Impor Jeroan Menuai Kritik, Kementan: Orang Eropa Juga Makan
Baturaja Radio - Rencana pemerintah untuk mengimpor jeroan sapi mengundang banyak kritik.
Pernyataan Menteri Pertanian Amran Sulaiman setahun lalu yang
mengatakan jeroan adalah makanan hewan pun menjadi pertanyaan masyarakat
mengapa kebijakan ini dilakukan.
Direktur Kesehatan Hewan Kementerian Pertanian Ketut Diarmita menjelaskan bahwasanya jeroan bukanlah makanan yang asing lagi bagi masyarakat Indonesia, termasuk di negara-negara maju Eropa.
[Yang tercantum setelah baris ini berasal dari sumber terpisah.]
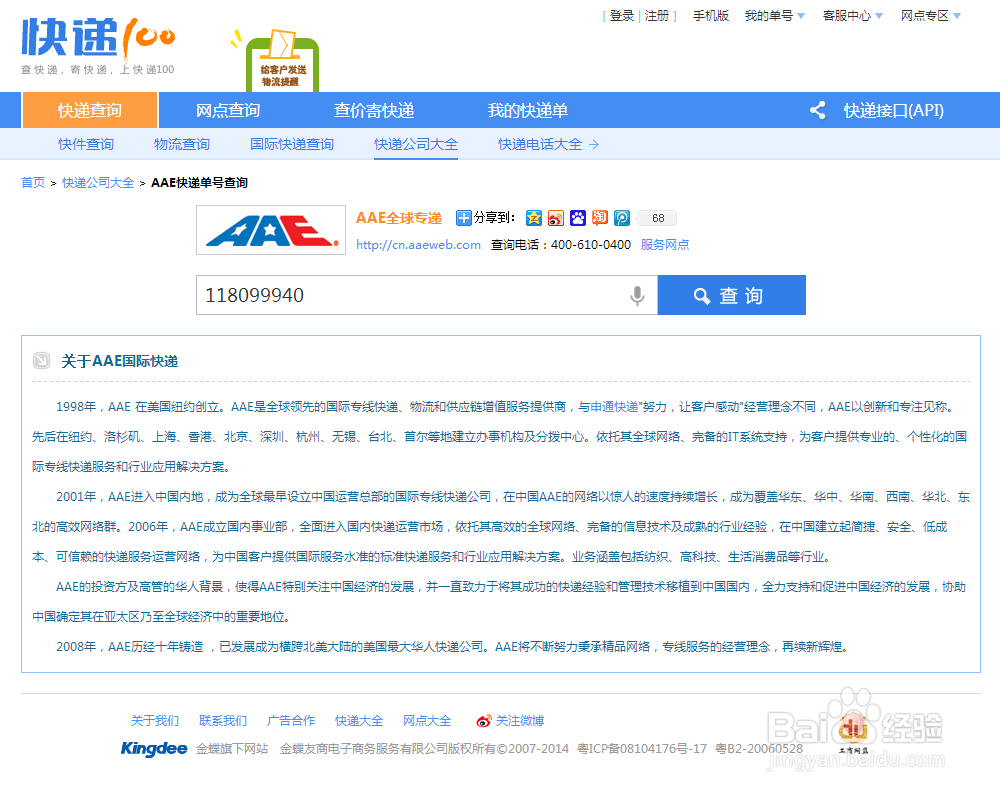This screenshot has height=794, width=1000.
Task: Open the http://cn.aaeweb.com link
Action: point(417,243)
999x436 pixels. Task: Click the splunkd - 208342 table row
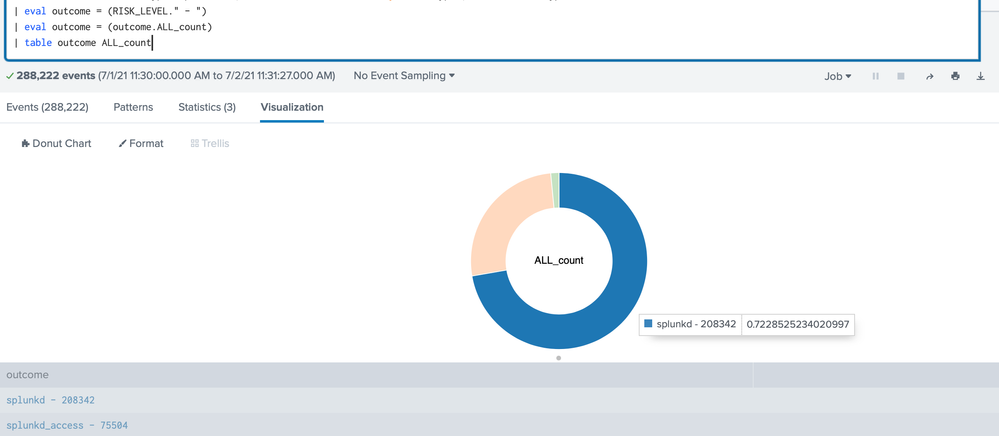(x=50, y=400)
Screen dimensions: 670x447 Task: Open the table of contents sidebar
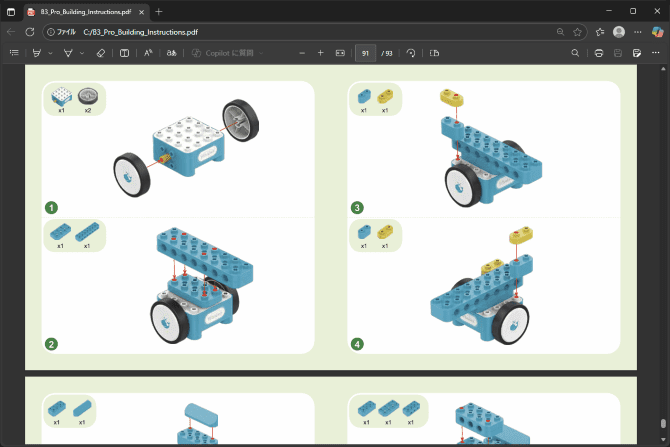(14, 53)
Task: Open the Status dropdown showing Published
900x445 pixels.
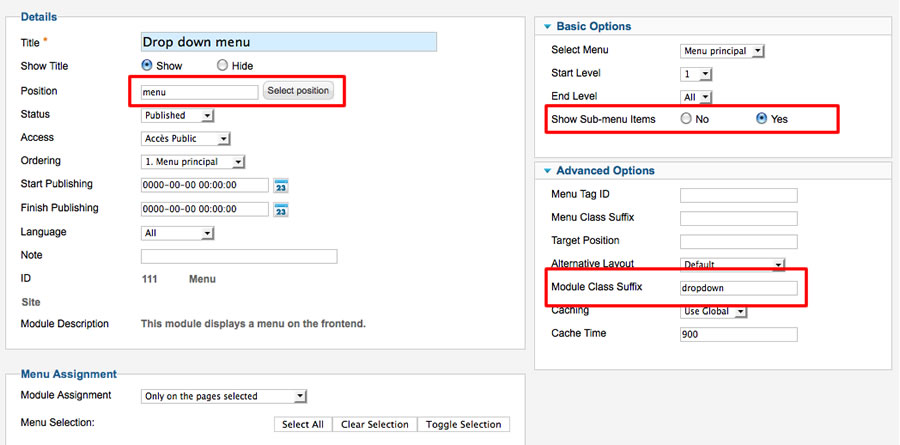Action: [x=177, y=115]
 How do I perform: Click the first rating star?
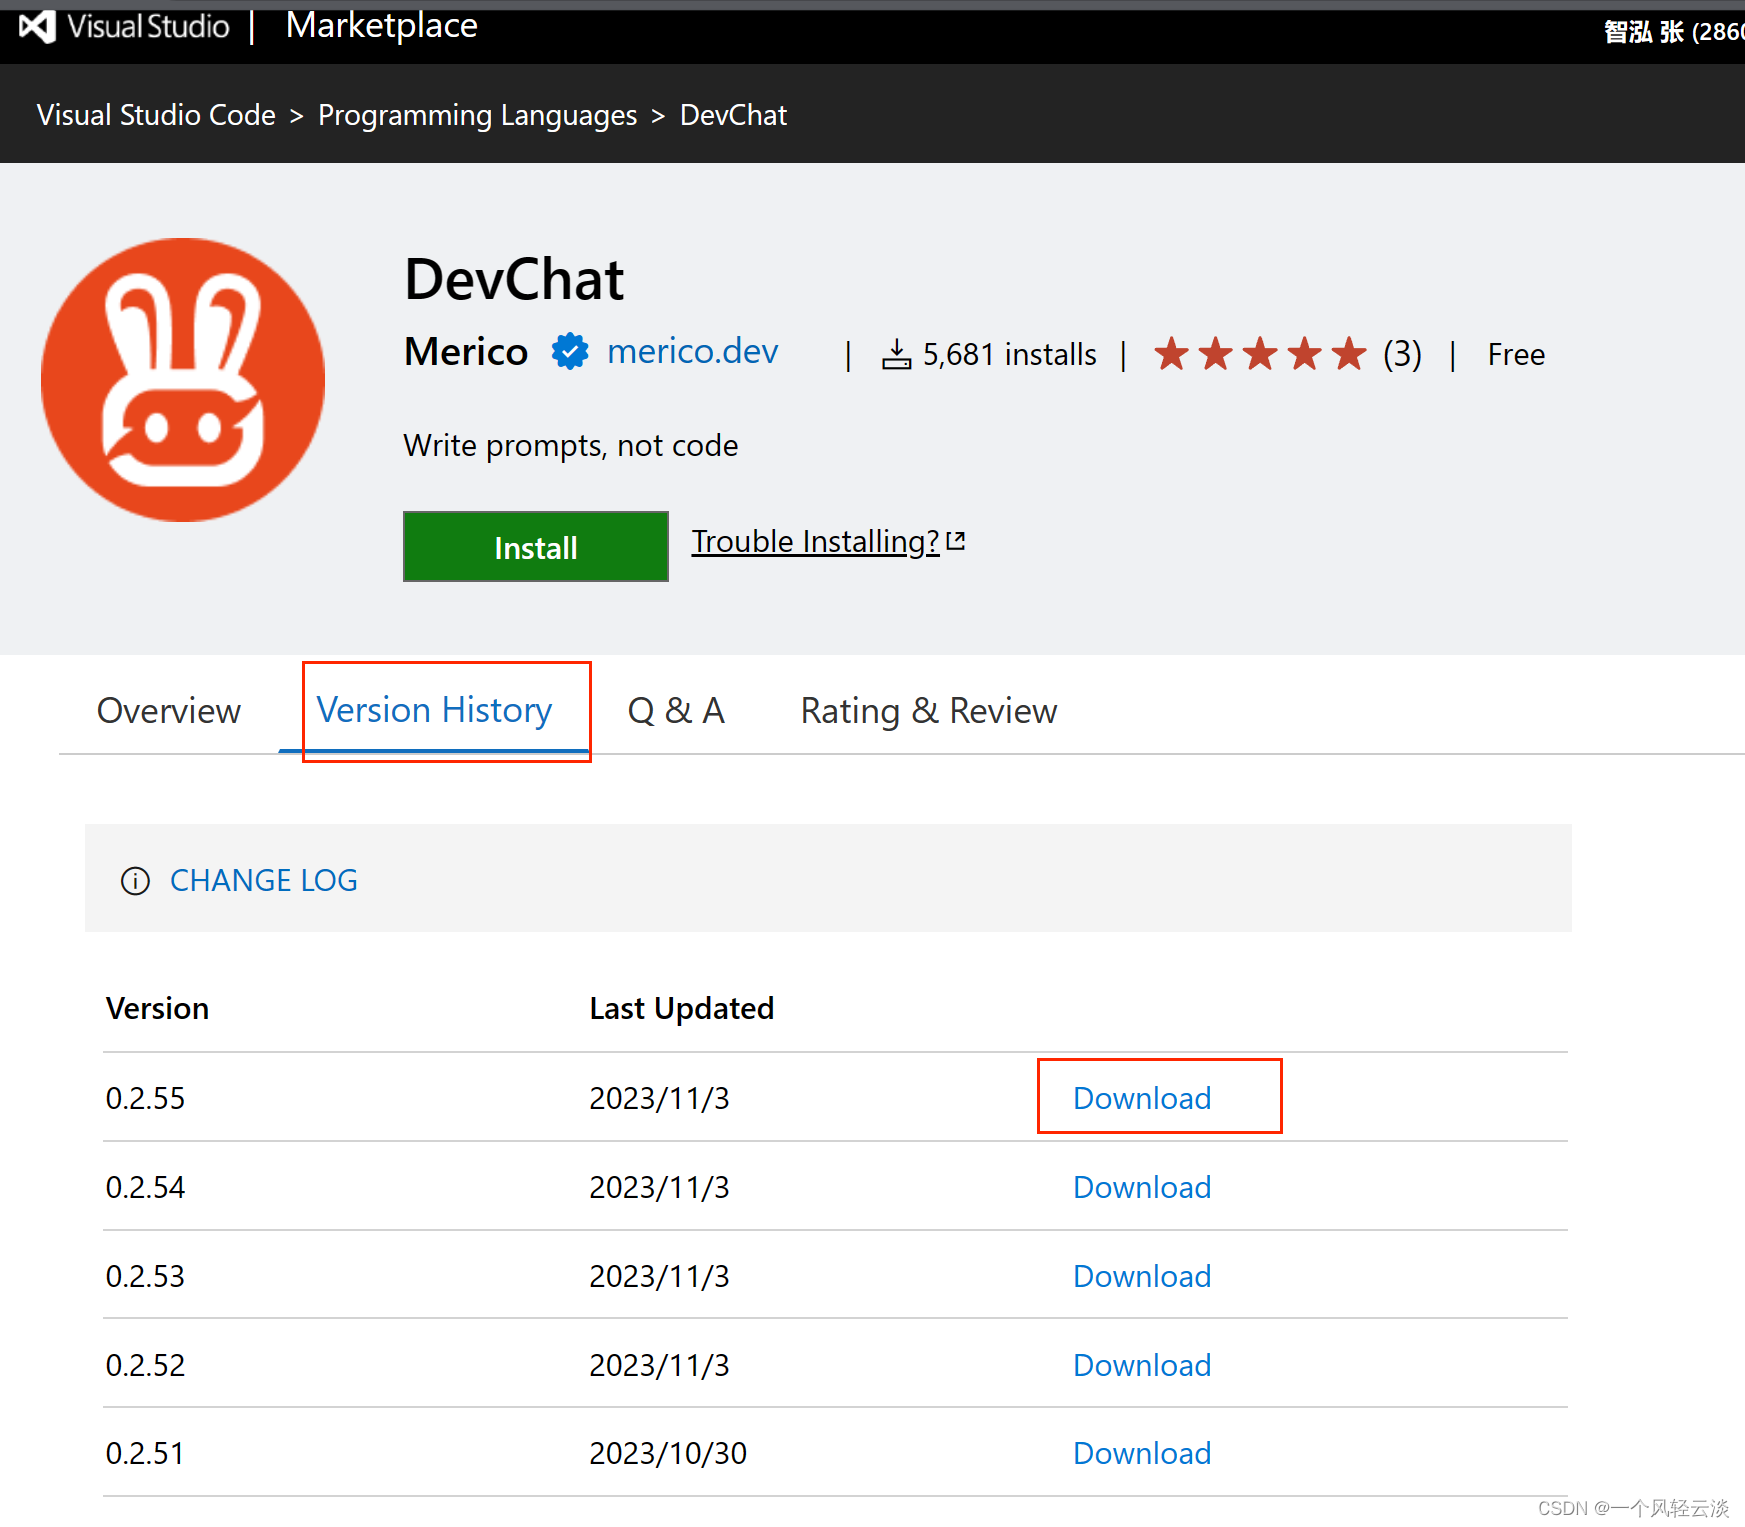[x=1171, y=353]
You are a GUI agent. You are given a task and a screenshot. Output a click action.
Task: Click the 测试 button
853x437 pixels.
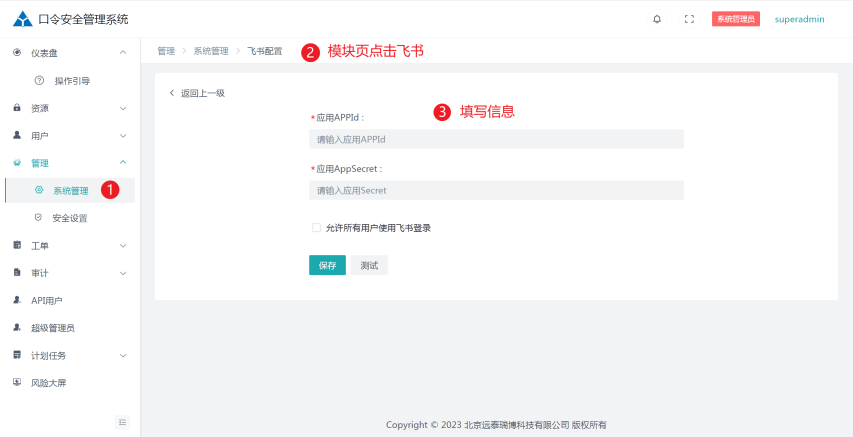click(369, 265)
"Secara kultur, masyarakat Indonesia sebenarnya makan jeroan sudah jadi budaya. Artinya itu sebenarnya dari dulu tidak jadi masalah. Bahkan masyarakat tertentu jeroan makanan kelas tinggi," ujarnya di Gedung C Kementerian Pertanian, Jakarta, Selasa (19/7/2016).
"Dan yang makan jeroan sebenarnya bukan hanya kita di Indonesia. Di Eropa, seperti Italia, Spanyol, Skotlandia, Turki, Korea, Jepang masih makan jeroan," tambahnya.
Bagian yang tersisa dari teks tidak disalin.